I paused, and looked round.
The sky was darker than ever, and though the air was singularly stagnant, I could hear among the uppermost leaves of the tall trees that stealthy rustling that generally precedes a storm. Unfortunately for myself, I had not felt disposed to go home at once on leaving the theatre; but, being restless alike in mind and body, had struck down through the Place Vendome and up the Rue de Rivoli, intending to come home by a circuitous route.
At this precise moment I found myself in the middle of the Place de la Concorde, with Cleopatra's needle towering above my head, the lamps in the Champs Elysees twinkling in long chains of light through the blank darkness before me, and no vehicle anywhere in sight.

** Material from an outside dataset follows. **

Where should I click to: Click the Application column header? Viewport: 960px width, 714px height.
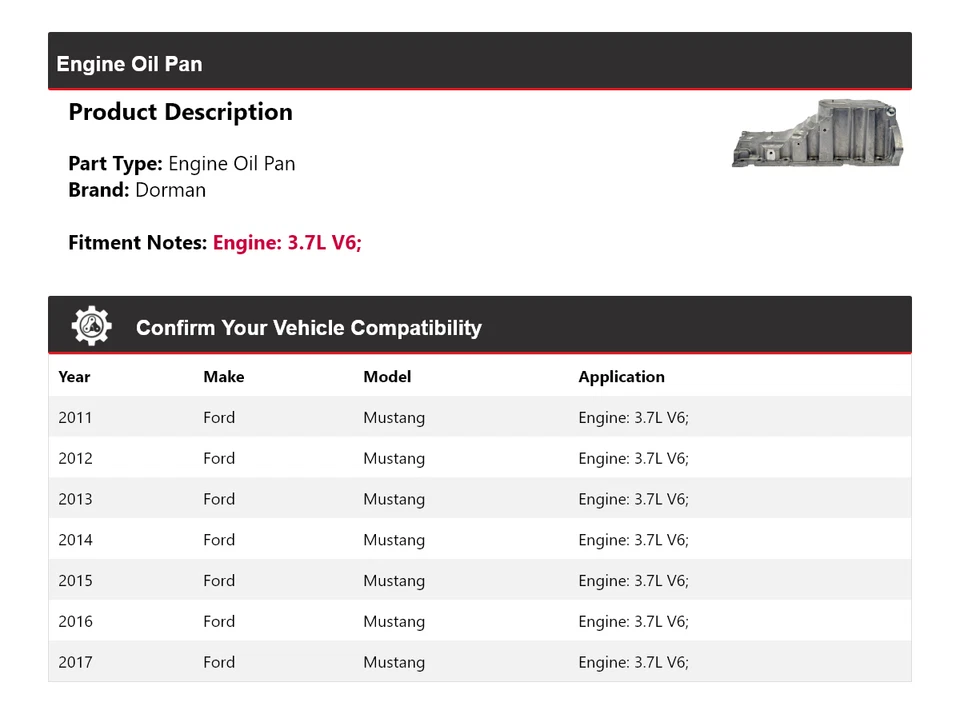[621, 377]
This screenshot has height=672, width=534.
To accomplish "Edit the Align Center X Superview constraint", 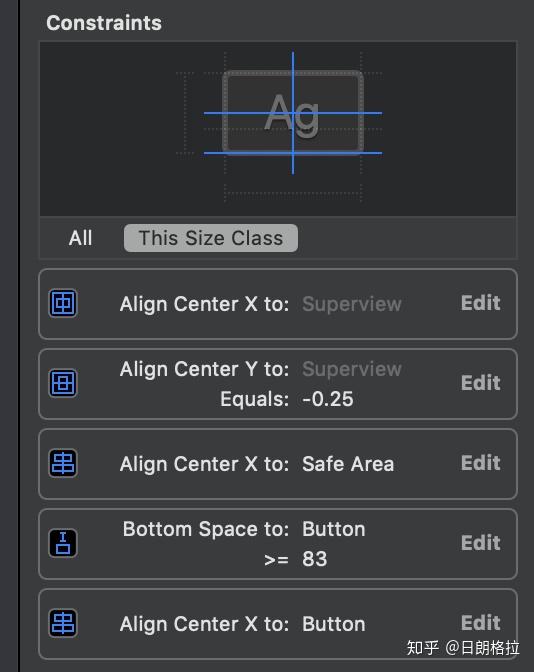I will pos(480,303).
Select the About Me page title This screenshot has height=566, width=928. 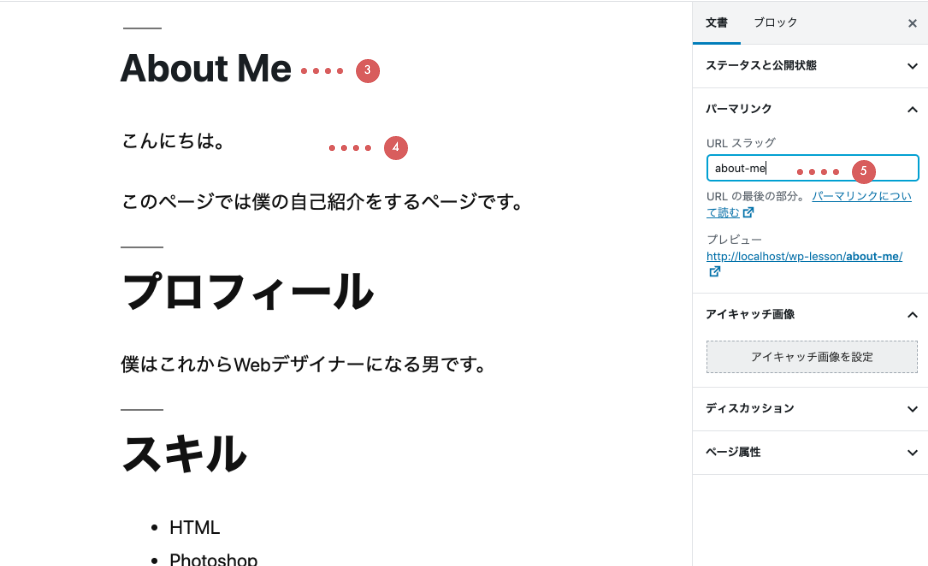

To be caught in a heavy shower, was not, certainly, an agreeable prospect for one who had just emerged from the opera in the thinnest of boots and the lightest of folding hats, with neither umbrella nor paletot of proof; so, having given a hasty glance in every direction from which a cab might be expected, I took valiantly to my heels, and made straight for the Madeleine. Long before I had accomplished half the distance, however, another flash announced the quick coming of the tempest, and the first premonitory drops began to plash down heavily upon the pavement.